7. The method of claim 6, wherein the solid particles have a size distribution in the range of 1 to 1000 nanometers.
8. The method of claim 7, wherein the slurry has between 50% to 85% by weight solid particles and between 15% to 50% by weight solvent.
9. The method of claim 8, wherein the slurry has between 75% and 81% by weight solid particles and between 19% and 25% by weight solvent.
10. The method of claim 8, wherein the oxide ceramic material is selected from the group consisting of alumina, zirconia, and yttria-stabilized zirconia.
11. The method of claim 1, comprising:
curing the slurry after achieving the desired characteristics; and
sintering the preform.
12. The method of claim 5, wherein
The solvent is water;
the matrix binder is an aluminum silicate or a silane, and
the solid particles are silica.
13. The method of claim 12, wherein the solid particles have a size distribution in a range of 1 nanometer to 1000 nanometers.
14. The method of claim 13, wherein the slurry has between 50% and 85% by weight solid particles and between 15% and 50% by weight solvent.
15. The method of claim 14, wherein the slurry has between 75% and 81% by weight solid particles and between 19% and 25% by weight solvent.
16. The method of claim 12, wherein the solid particles are colloidal silica.
17. The method of claim 12, comprising:
curing the slurry after achieving the desired characteristics; and
sintering the preform.
18. The method of claim 1, wherein the solid particles have a size distribution in a range of 1 nanometer to 1000 nanometers.

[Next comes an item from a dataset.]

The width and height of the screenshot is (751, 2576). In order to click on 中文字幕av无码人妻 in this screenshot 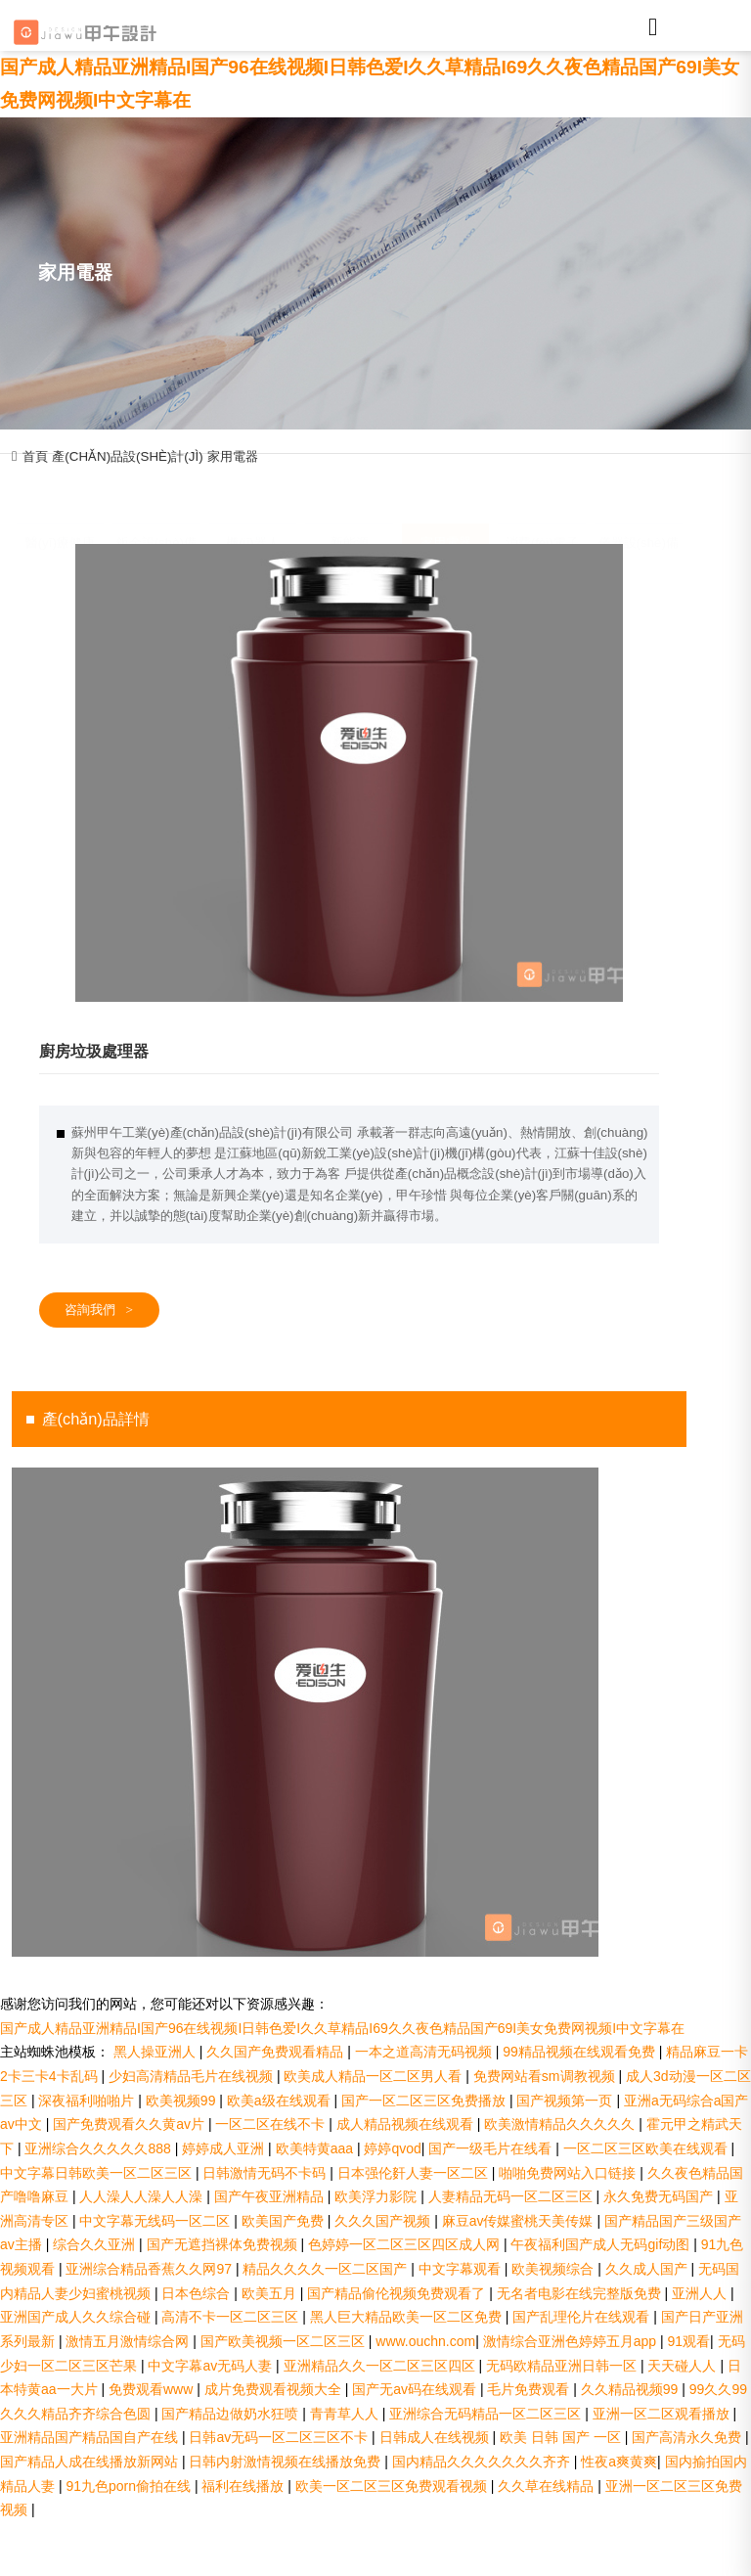, I will do `click(212, 2365)`.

19. The method of claim 1, wherein the slurry has between 50% to 85% by weight solid particles and between 15% to 50% by weight solvent.

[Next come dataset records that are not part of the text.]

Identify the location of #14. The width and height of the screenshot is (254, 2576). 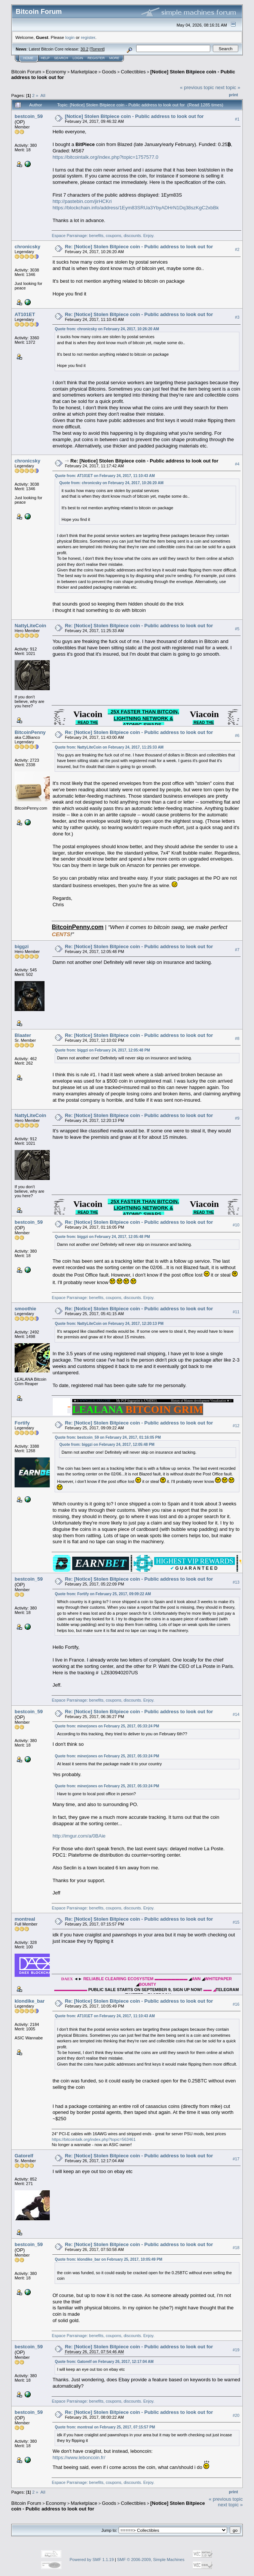
(236, 1714).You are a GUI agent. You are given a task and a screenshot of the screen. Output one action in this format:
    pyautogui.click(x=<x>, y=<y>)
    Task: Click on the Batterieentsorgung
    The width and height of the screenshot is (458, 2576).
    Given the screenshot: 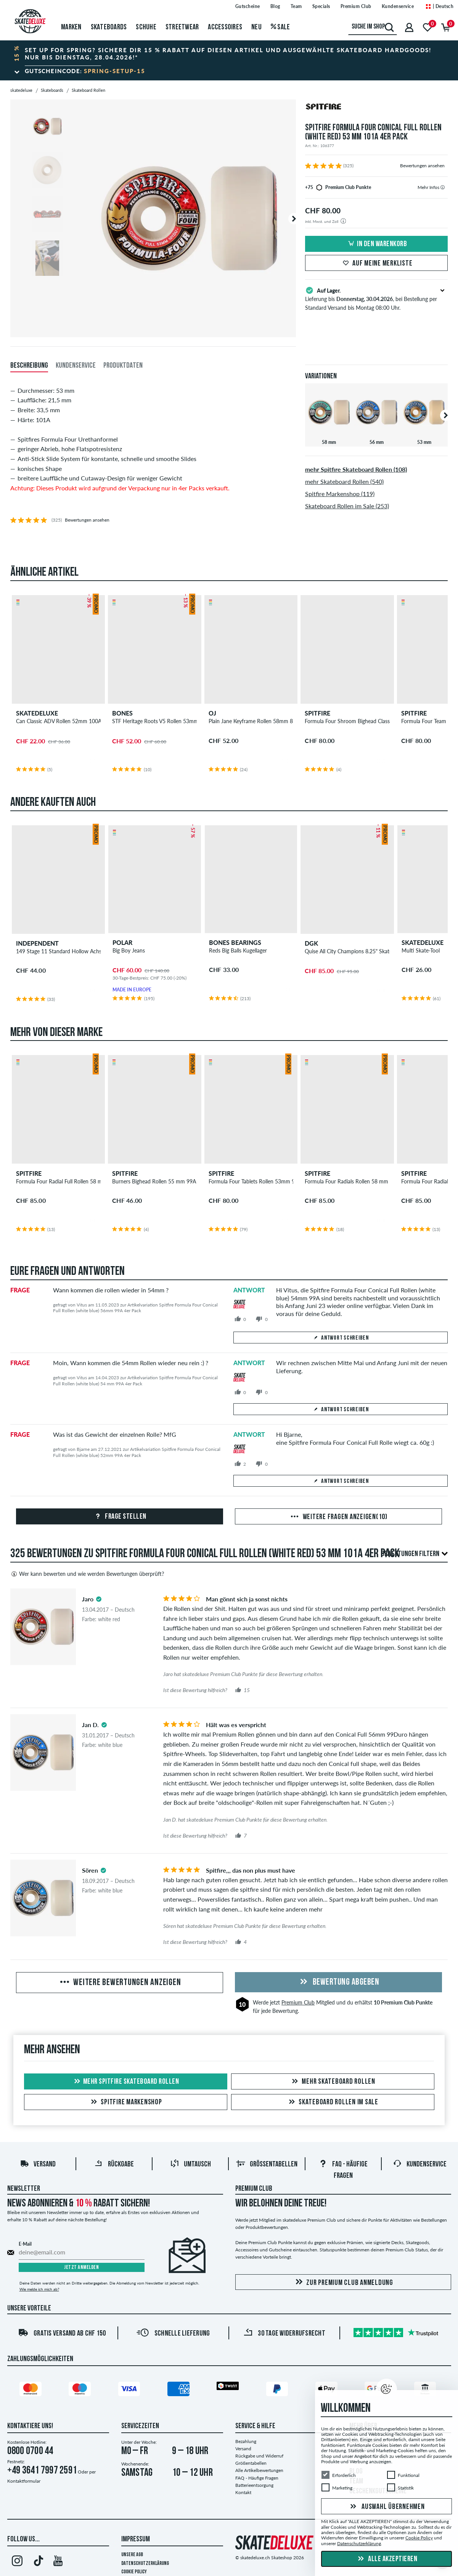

20. The method of claim 19, wherein the slurry has between 55% to 85% by weight solid particles and between 15% to 45% by weight solvent.
21. The method of claim 20, wherein the slurry has between 75% and 81% by weight solid particles and between 19% and 25% by weight solvent.
22. The method of claim 1, wherein the type of preform is selected from the group consisting of a two-dimensional (2D) dry fiber (or prepreg) layup, a 2D woven laminate layup, a pin-guided fiber placement resulting preform, a three-dimensional (3D) woven preform, and a braided preform.